## Start Task inputs
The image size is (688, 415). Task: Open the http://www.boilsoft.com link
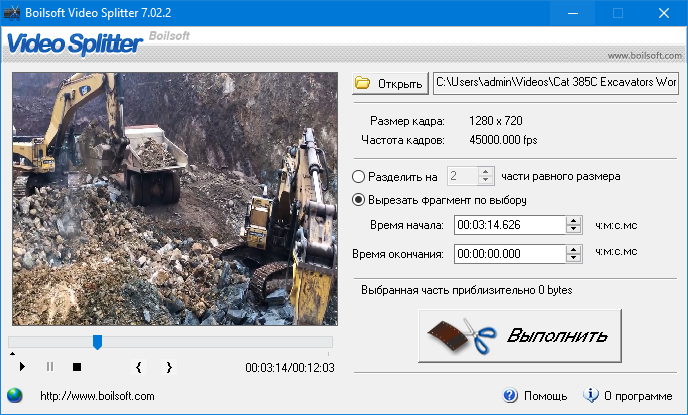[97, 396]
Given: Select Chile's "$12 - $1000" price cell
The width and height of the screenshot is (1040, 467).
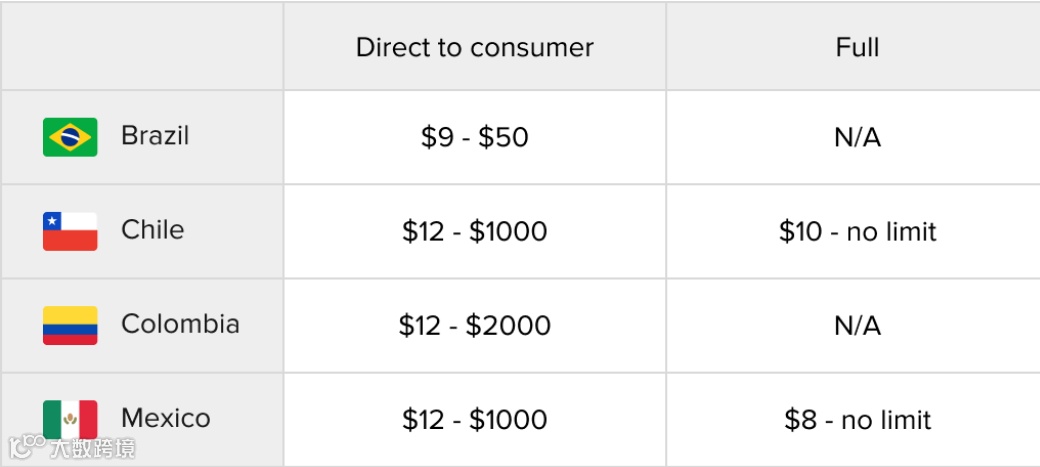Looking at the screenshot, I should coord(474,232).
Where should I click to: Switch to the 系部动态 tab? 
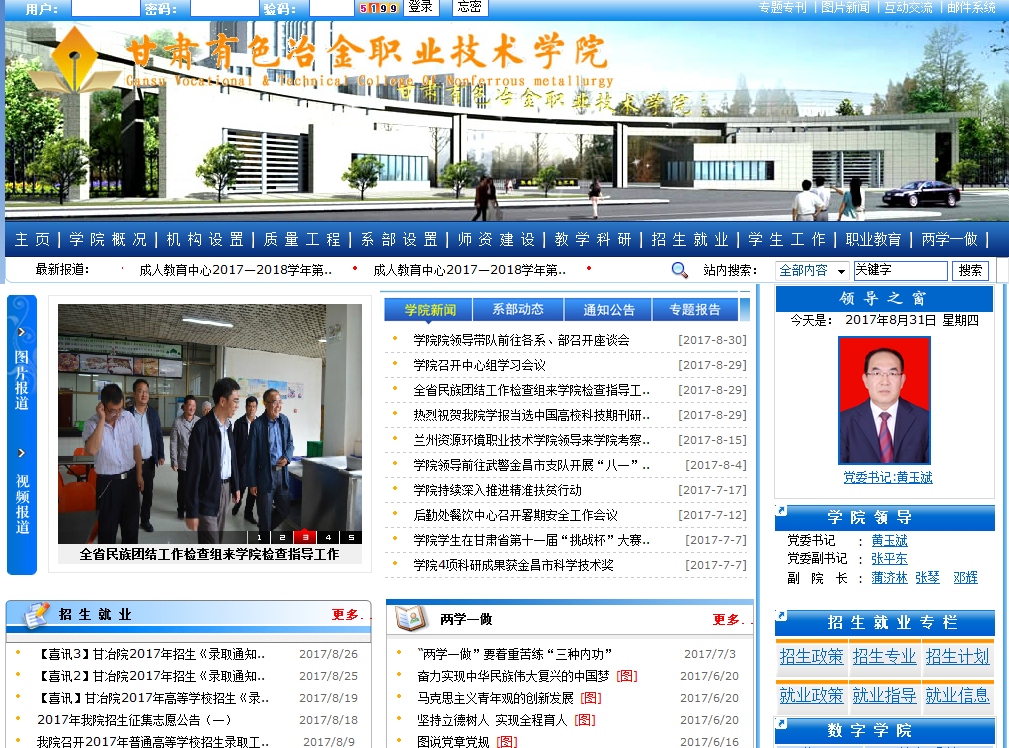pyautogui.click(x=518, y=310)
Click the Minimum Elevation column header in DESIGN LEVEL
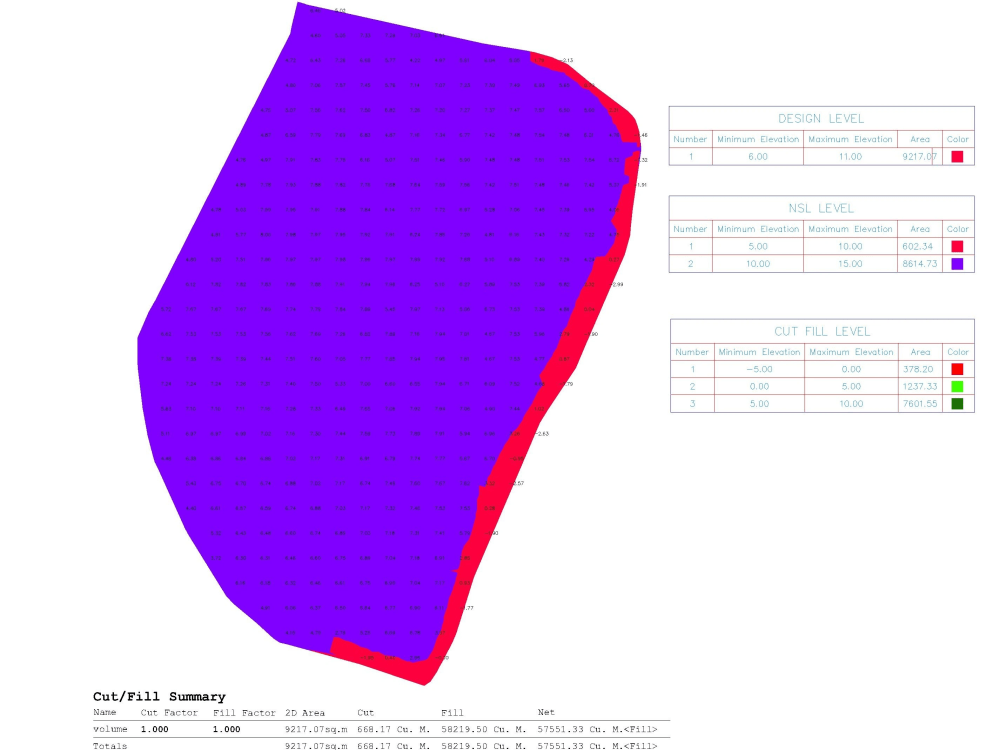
## End Task inputs
▶ Aim
Copy every one of the records above word for word, but omit the pictures.

▶ Problem solution
The image size is (688, 415). Task: Open the http://www.boilsoft.com link
[97, 396]
Given: Select Chile's "$12 - $1000" price cell
The width and height of the screenshot is (1040, 467).
Looking at the screenshot, I should coord(474,232).
Where should I click to: Switch to the 系部动态 tab? 
pyautogui.click(x=518, y=310)
Click the Minimum Elevation column header in DESIGN LEVEL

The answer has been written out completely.